Hi,
I'm esxi newbie. What I'm trying to achieve on my esxi server is simple firewall/gw between internet (vmnic1), LAN (vmnix0) and DMZ. I have only physical 2 nics in my server, therefore DMZ should be "Fully Collapsed DMZ". I planning to have 1 web (www,ftp) server in DMZ, 2 servers in LAN and smoothwall acting as firewall.
After reading some pdf's and some forum threads I came up with attached "Networking" design.
Could you experts please check the design and advise me how secure is it and where are potential pitfalls?
You need COS to manage your esxi server.
The following wll work:
One Esx3i Server with two physical network interfaces (pNic)
pNic0 connected to the internet
pNic1 connected to your LAN
3 vSwitches configured, one for each pNics and one internal vSwitch (DMZ)
Guest "Smoothwall" configured with 3 Nics, one for Internet, one for Lan and one for DMZ.

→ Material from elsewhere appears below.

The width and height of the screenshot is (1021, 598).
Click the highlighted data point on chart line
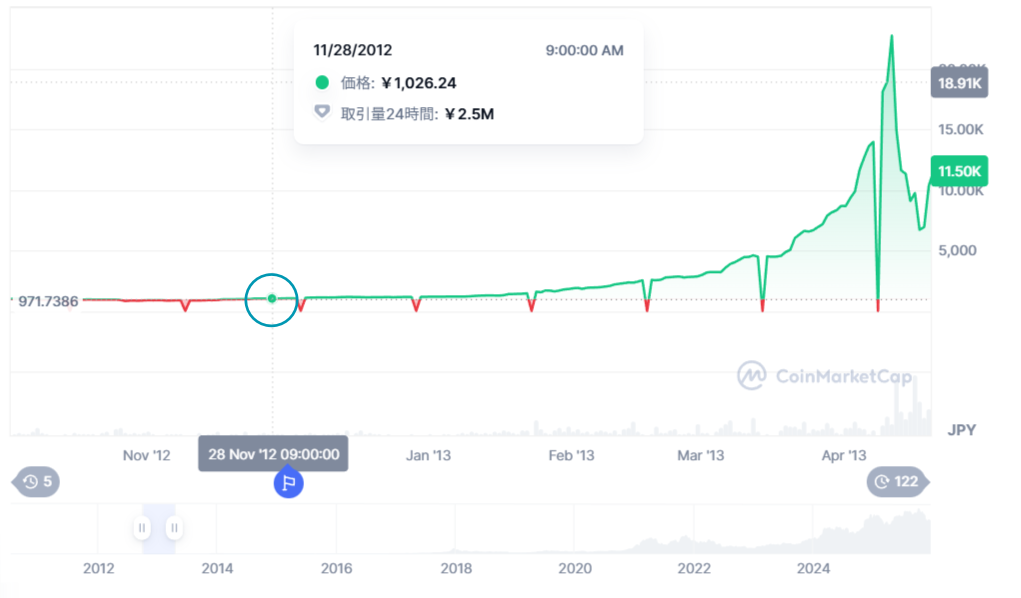(x=272, y=298)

Guests in the DMZ must be created with vNic in the DMZ vSwitch.
Smoothwall handles the firewall and forwards the correct port-number etc. to the ip-address in the DMZ-zone.
Kind Regards
Torben Jungsberg
Hello,
Check out my new Topology Blogs that cover DMZ for information on this. With just 2 pNICs this is not recommended but possible.
Best regards,
Edward L. Haletky
VMware Communities User Moderator
====
Author of the book 'VMWare ESX Server in the Enterprise: Planning and Securing Virtualization Servers', Copyright 2008 Pearson Education.
Blue Gears and SearchVMware Pro Blogs: http://www.astroarch.com/wiki/index.php/Blog_Roll
Top Virtualization Security Links: http://www.astroarch.com/wiki/index.php/Top_Virtualization_Security_Links
Hi,
I have to agree with Texwil.
If I was you I would see if I couldn't find a 100/1000 Mbit network card somewere.
If you found this or any other answer useful please consider the use of the Helpful or correct buttons to award points.
Regards
A. Mikkelsen
Ok, it is not a problem for me to add 3rd nic, I have some spare pci slots. But I am a little bit confused now.
1. So 3rd nic should be present just because of better security? My web server in DMZ is virtual machine, so I don't need any hw wires in DMZ, therefore I will not use wire on 3rd nic?
2. I notice that you are suggesting just one virtual switch
vSwitch0
? Is this advantage over multiple virtual switches like in my picture?
What Texwil means is, use
- pNIC0 for COS, storage (NFS / iSCSI) and VMotion
- pNIC1 for LAN
- pNIC2 for WLAN
Regards
A. Mikkelsen
But if I don't need COS, storage (NFS / iSCSI) and VMotion?
You need COS to manage your esxi server.
The following wll work:
One Esx3i Server with two physical network interfaces (pNic)
pNic0 connected to the internet
pNic1 connected to your LAN
3 vSwitches configured, one for each pNics and one internal vSwitch (DMZ)
Guest "Smoothwall" configured with 3 Nics, one for Internet, one for Lan and one for DMZ.
Guests in the DMZ must be created with vNic in the DMZ vSwitch.
Smoothwall handles the firewall and forwards the correct port-number etc. to the ip-address in the DMZ-zone.
Kind Regards
Torben Jungsberg
Thanks Torben, I was hoping for that kind of answer
That is exactly what I have in my design (attached image), but I was not sure about security issues...
Best regards
Bruma
Hello,
You need a pNIC just for management. The Management appliance. This one CAN NOT be connected to the internet. The solution presented to you, is actually fairly insecure.... You have 3 distinct networks.
Management
VM
DMZ
If your DMZ does not extend outside the virtualization host then only 2 pNICs are needed.... and you are at the Topology Blog about a system with 2 pNICs. The DMZ would be a private vSwitch within the environment. So you may wish to do something like:
pNIC0 -- Internal for Management only, vSwitch0
pNIC1 -- External. vSwitch1
pNIC1 <-> vFW <-> DMZ vSwitch <-> DMZ VMs <-> Internal <-> Internal VMs
Never place your Internal Management network on the internet.
Best regards,
Edward L. Haletky
VMware Communities User Moderator
====
Author of the book 'VMWare ESX Server in the Enterprise: Planning and Securing Virtualization Servers', Copyright 2008 Pearson Education.
Blue Gears and SearchVMware Pro Blogs: http://www.astroarch.com/wiki/index.php/Blog_Roll
Top Virtualization Security Links: http://www.astroarch.com/wiki/index.php/Top_Virtualization_Security_Links
Ok thanks. My Management network on internal LAN, separete form DMZ and external with firewall (smoothwall).